The curriculum was evaluated using a 17-question knowledge pre/post test, post-participation learner survey, and clinic staff satisfaction survey. All students had improved scores on the knowledge test with an average improvement of 5 points. All reported increased confidence in understanding and executing a project. Six students agreed or strongly agreed that they felt comfortable engaging with staff on improvement work, with all students stating they will likely be involved in future improvement work. Of the 12 MAs and 6 providers surveyed, 15 agreed or strongly agreed that student-led projects would help improve patient care in the clinic and 16 were open to helping students conduct a project.
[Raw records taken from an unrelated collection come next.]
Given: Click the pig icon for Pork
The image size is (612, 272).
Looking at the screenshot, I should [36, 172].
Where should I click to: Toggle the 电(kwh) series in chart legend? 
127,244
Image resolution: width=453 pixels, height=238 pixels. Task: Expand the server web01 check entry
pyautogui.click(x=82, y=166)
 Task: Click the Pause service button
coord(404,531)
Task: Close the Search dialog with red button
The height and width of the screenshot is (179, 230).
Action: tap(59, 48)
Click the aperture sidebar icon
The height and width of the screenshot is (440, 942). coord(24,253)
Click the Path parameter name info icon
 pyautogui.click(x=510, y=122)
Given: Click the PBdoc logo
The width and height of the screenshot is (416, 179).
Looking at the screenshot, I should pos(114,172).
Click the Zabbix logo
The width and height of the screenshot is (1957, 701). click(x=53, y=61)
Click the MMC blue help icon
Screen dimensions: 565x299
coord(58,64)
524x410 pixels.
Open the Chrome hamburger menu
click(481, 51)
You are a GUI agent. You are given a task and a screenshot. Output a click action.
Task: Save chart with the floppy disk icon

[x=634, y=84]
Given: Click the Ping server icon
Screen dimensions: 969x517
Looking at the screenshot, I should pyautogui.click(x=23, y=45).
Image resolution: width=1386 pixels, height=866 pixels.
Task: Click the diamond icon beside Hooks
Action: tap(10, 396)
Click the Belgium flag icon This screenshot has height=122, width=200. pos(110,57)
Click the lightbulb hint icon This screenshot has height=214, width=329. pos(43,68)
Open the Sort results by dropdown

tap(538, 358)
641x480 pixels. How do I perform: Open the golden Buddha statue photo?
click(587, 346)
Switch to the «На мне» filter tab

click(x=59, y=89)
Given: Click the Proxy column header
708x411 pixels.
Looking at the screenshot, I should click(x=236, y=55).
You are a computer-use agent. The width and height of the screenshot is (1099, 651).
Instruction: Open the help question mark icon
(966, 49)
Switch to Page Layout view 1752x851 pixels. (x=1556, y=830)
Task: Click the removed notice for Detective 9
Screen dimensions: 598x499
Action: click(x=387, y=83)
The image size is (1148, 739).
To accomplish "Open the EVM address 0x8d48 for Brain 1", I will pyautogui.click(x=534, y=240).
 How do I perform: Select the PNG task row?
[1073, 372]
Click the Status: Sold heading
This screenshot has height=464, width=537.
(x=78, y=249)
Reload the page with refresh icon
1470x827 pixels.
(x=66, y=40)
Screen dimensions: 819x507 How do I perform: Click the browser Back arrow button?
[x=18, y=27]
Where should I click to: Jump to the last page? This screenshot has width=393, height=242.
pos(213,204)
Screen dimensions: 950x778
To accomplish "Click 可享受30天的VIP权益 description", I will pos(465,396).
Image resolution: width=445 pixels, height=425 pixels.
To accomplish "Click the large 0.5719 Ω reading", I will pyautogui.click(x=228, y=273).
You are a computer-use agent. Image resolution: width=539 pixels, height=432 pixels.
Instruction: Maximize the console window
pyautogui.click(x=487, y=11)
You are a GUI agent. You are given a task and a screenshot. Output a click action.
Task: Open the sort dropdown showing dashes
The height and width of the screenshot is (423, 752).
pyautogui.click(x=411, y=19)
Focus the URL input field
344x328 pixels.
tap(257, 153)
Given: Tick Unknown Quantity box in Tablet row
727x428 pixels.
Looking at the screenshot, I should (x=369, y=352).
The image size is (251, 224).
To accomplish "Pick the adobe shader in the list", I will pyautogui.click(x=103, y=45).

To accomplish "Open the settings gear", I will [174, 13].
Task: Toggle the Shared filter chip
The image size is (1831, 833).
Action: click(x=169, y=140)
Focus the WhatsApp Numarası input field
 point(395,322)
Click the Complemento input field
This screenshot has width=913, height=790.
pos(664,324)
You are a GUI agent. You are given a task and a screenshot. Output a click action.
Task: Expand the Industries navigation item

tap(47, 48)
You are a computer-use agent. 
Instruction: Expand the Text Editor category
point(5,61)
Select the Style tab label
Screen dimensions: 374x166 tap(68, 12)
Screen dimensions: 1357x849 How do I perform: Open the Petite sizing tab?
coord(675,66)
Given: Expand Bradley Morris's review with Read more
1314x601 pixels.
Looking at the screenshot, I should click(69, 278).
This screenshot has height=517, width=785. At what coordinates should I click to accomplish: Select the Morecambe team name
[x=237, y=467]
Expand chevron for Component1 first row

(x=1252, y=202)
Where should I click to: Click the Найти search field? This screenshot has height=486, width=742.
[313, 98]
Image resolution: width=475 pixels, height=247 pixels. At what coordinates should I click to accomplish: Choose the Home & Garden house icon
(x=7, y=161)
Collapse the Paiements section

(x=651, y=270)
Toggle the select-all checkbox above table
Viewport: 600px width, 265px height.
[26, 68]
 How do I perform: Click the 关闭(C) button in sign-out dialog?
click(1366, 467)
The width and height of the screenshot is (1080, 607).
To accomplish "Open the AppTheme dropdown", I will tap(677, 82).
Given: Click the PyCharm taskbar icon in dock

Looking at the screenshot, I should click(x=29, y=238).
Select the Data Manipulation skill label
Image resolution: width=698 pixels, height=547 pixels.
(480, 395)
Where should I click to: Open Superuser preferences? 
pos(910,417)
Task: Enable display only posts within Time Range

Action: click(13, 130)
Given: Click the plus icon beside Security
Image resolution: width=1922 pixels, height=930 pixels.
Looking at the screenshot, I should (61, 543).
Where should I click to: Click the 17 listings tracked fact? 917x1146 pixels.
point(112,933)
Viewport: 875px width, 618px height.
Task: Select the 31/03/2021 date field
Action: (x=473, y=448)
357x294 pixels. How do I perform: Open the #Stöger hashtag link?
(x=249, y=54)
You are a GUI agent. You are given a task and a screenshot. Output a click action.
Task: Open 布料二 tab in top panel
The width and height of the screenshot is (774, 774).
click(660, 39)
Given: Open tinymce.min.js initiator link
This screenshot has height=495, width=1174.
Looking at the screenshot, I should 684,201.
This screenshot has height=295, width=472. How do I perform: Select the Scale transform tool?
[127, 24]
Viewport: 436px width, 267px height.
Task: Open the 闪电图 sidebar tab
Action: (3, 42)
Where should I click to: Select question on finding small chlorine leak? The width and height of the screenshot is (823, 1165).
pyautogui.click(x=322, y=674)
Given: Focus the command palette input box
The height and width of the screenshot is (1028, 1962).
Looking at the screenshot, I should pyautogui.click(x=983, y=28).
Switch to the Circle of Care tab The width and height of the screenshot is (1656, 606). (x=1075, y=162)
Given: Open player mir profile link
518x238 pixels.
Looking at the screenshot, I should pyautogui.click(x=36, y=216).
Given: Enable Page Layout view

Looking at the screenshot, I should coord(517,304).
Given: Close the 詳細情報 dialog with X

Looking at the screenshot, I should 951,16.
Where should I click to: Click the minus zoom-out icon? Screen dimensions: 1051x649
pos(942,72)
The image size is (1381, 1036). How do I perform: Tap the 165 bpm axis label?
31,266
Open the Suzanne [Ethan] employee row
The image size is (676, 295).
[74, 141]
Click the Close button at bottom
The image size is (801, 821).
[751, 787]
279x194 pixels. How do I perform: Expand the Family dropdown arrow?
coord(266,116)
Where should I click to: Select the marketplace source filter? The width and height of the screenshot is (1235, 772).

This pilot study has demonstrated promising results from a novel curriculum for pre-clinical medical students to lead a clinical improvement project. The act of doing improvement work is important for building learner competence and confidence as they engage in systems thinking and take ownership of their ideas for change. This project demonstrates the value of leveraging medical students to accelerate curriculum development, increase learner buy-in, and expand the community of future physician improvers. Barriers to implementation and sustainability include the availability of faculty with requisite QI knowledge and capacity to mentor. To expand this model to all medical students, further work is needed to optimize resources and institutional support.